En réalité, ce jeu de rôle auquel nous avons été naturellement convié est toujours d’actualité ou peut être même amélioré. Il fait partie de la mixture magique pour le bien vivre ensemble, pour le mieux communiqué ensemble et le mieux évoluer ensemble. Cette mixture nous a permis de se copier mutuellement pour tenir un livre dans les métros et de se dire bonjour chaque matin entre voisin.

Des pensées en mouvement

e foyer dans lequel j’habitais était il une exception ? J’ai habité dans d’autres immeubles sans en être le délégué et la civilité était la même ! Le modèle est reproduit dans tous les immeubles, de tous les quartiers là où j’ai habité. Je ne pense pas non plus que ça soit une question de moyen, mais bien de mentalité. J’ai aussi habité en banlieue et beaucoup de balcons étaient décorés avec des pots de géraniums débordant et fleuris.

Pourquoi alors à quelques heures d’avions sommes nous dans un total désistement de civilité ? Pourquoi n’avons nous pas de Livre blanc et pourquoi la Société Civile est dans une telle construction ? A vrai dire, j’ai découvert ce terme de société civile au lendemain du 14 janvier. Parait il, le politique l’avait phagocyté depuis des dizaines d’années avec des choobas de quartier et des choobas d’entreprises, assurant telle une toile d’araignée un maillage sans faille, vertical et horizontal, territoire et métier.

Sommes-nous capables de construire notre Société Civile et de se dire à nous mêmes que la situation doit changer ? Sommes-nous capables d’écrire des Livres Bancs pour nous donner orientation à certaines situations ? Sommes-nous capable de cesser d’apostropher et de changer de mentalités ? En sommes nous capable dans la durée sans faire seulement bonne figure le temps d’une circonstance d’occasion !

Là, il n’est pas question de fierté. A écouter « es tu capable », tout le monde se cabrera pour gonfler sa poitrine et dire « yes I can ! » Mais, il ne s’agit pas de l’individuel, mais du collectif. Peux t on dire ensemble « Yes We Can ? » Pour l’instant le ‘we’ s’écrit en petite minuscule parmi les baobabs grandissants !

Le point exe

Il est courant en informatique d’écrire un programme et de le compiler pour obtenir un fichier exécutable, le fameux .exe.
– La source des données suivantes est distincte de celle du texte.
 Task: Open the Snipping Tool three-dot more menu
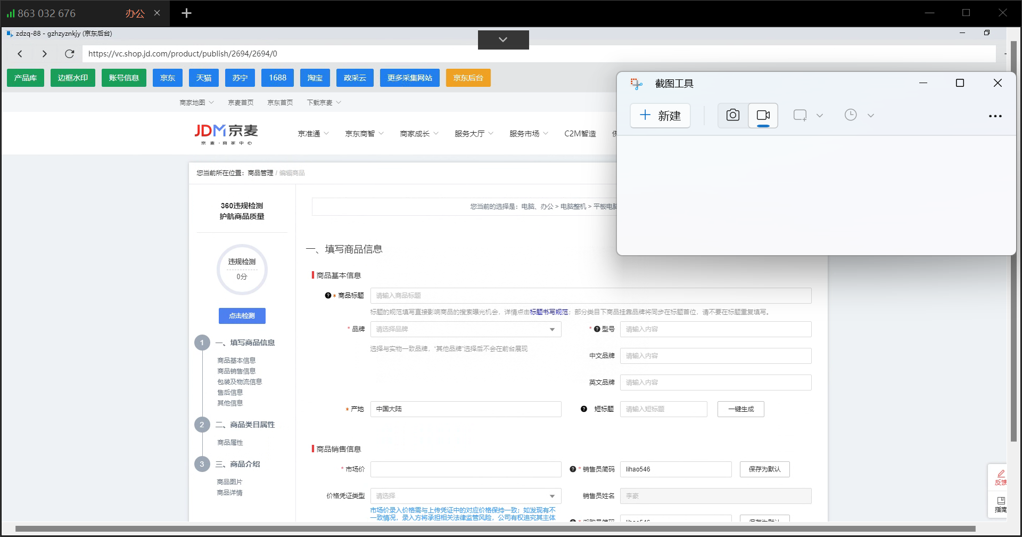(995, 116)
Ce programme s’écrit généralement par des personnes maîtrisant des langages de programmation, des algorithmes et du génie logiciel pour permettre à tout un chacun, sans pour autant être informaticien, d’utiliser le programme en question.
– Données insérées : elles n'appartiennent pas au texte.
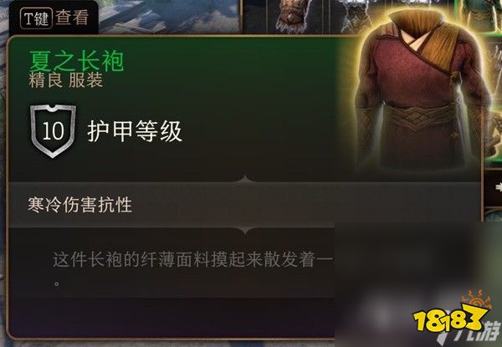The image size is (502, 347).
Task: Click the notch ornament below 寒冷伤害抗性 row
Action: pos(245,231)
Par analogie à l’informatique, les informaticiens de la société civile se nomment les parents, les maîtres et les maîtresses des crèches et des écoles et les professeurs des lycées et des universités; les langages de programmation se nomment les pédagogies orientées et le fichier exécutable se nomme Mentalité !

Encore une analogie avec l’informatique. Si les fichiers exécutables fonctionnent sous un environnement déterminé fait d’une bibliothèque de ressources, appelé système d’exploitation, la mentalité fonctionne aussi sous certaines conditions d’environnement, avec une bibliothèque de notions dénommées Droit à la liberté, Droit à l’égalité, Droit à la justice, Droit à l’éducation, Droit de se déplacer, Droit d’exister, Droit à la vie privée, Droit de jouer ou encore Droit de s’exprimer.

Cette bibliothèque est elle du ressort du politique pour la dicter ou de la Société Civile pour l’exiger ? Et là, j’y réponds par une citation de Saint-Exupéry qui dit ceci :

“Si tu veux construire un bateau, ne rassemble pas tes hommes et femmes pour leur donner des ordres, pour expliquer chaque détail, pour leur dire où trouver chaque chose… Si tu veux construire un bateau, fais naître dans le cœur de ces hommes et ces femmes le désir de la mer.”

Pour clore ce billet

Il faut dire que le monde dans lequel nous vivons est en permanente évolution et que l’analogie avec l’informatique se limite à seulement quelques notions.

Eduquer et initier ne suffisent pas. Il faut aussi se donner du temps et apprivoiser son environnement en puisant en permanence dans son imagination.

Et à feu Abdelaziz El Aroui, une pensée en récitant pour lui une Fatiha pour toutes les soirées où il nous a bercé par ses contes tellement bien racontés.
Peut être d’ailleurs est-ce un peu grâce à ce personnage, que j’imagine une Société Civile Tunisienne en Mouvement, en mouvement et unie contre l’ignorance, l’oubli et le mépris.